Do you still use your cassette deck? 
I've got a nice Dolby-S, 3-head cassette deck that just collects dust, but for which I have much unfounded pride in ownership for.

JCD


----------



## Mike P. (Apr 6, 2007)

Could you tell me what brand name are your equipment racks?


----------



## SteveCallas (Apr 29, 2006)

My father was going to throw that cassette player in the trash about 3 years ago so decided I'd put it in my system in the rare circumstance I or anybody visiting would need or want to playa cassette. I listened to a few cassettes on it a couple years ago - Beach Boys, Over the Top Soundtrack, Michael Jacson Thriller - and man did they stink. Its main duty is just to fill a spot on my rack.

I searched a long time for a tv stand and audio rack style that I liked and had the proper dimensions to no avail, and just as I was ready to build a baltic birch credenza myself, I stumbled upon these pieces at Walmart of all places. Total cost was something like $220 for all 3, just an insane low price, and the shelves are quite roomy. I think the brand name was Home Life or something like that, deinitely not anything recognizable. I built the bottom piece of the tv stand myself to raise the tv ~10" to get the height right for my center speaker - it matches pretty well.

Data extract:
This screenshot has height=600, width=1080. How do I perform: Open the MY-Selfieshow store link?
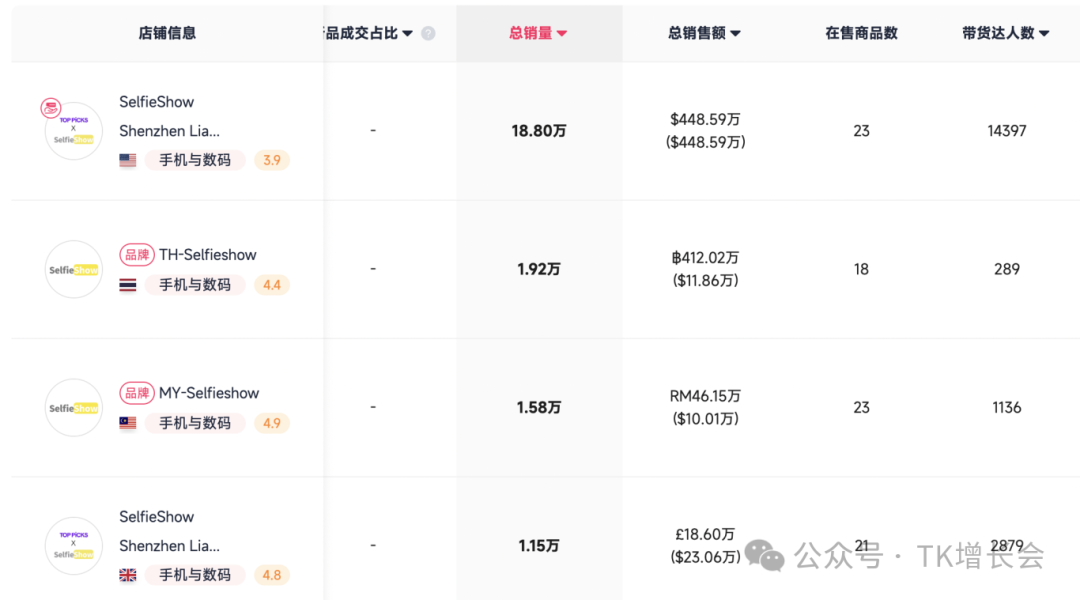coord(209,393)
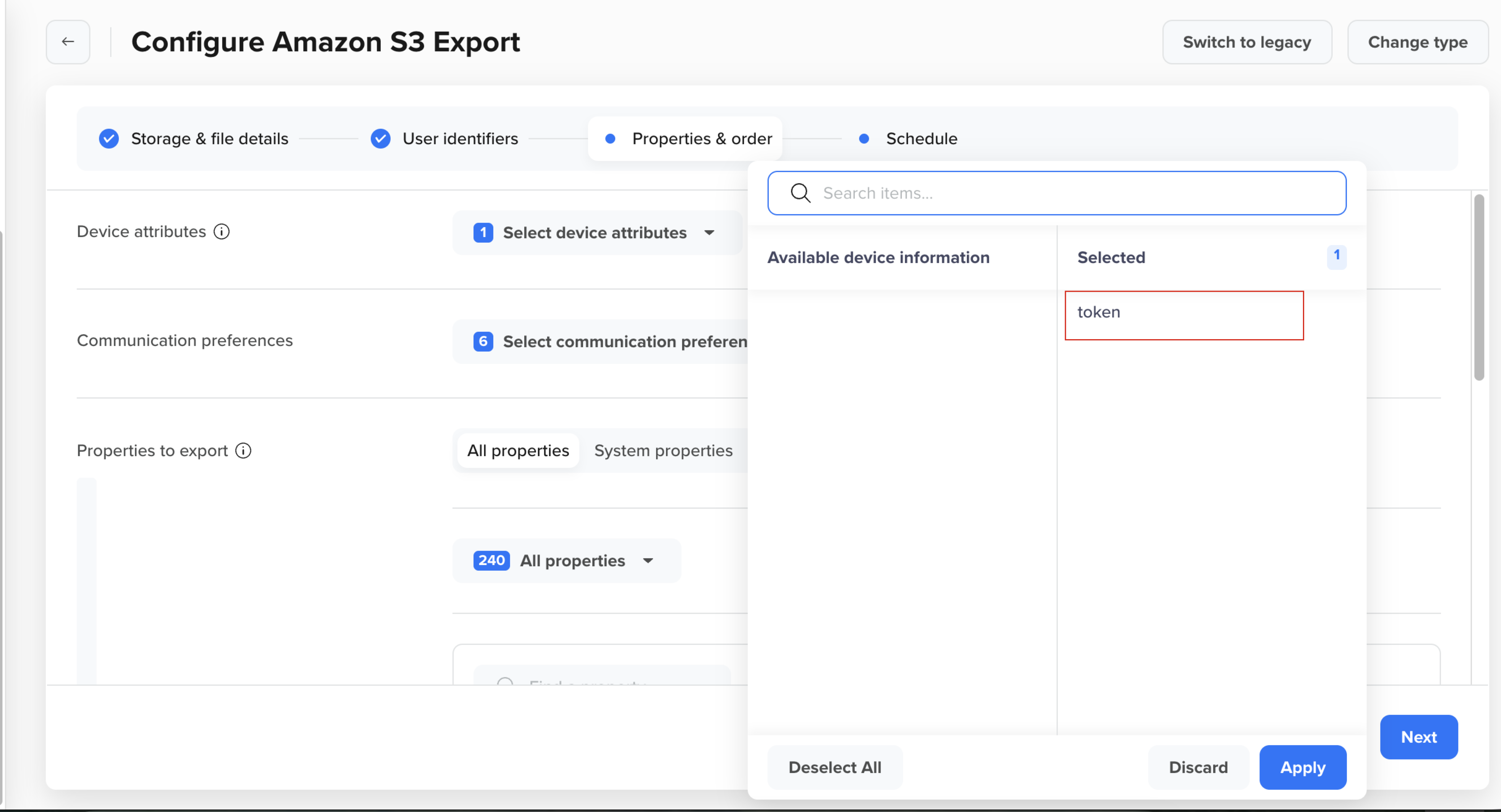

Problems to work on:
- A) Print the cassette deck thread from "## SteveCallas (Apr" to "on my rack.".
- B) List every name under which a post appears in the cassette deck thread.
The lines have no connection to the cassette deck thread.

Results for the exercise:
- A)
## SteveCallas (Apr 29, 2006)

My father was going to throw that cassette player in the trash about 3 years ago so decided I'd put it in my system in the rare circumstance I or anybody visiting would need or want to playa cassette. I listened to a few cassettes on it a couple years ago - Beach Boys, Over the Top Soundtrack, Michael Jacson Thriller - and man did they stink. Its main duty is just to fill a spot on my rack.

- B)
JCD
Mike P.
SteveCallas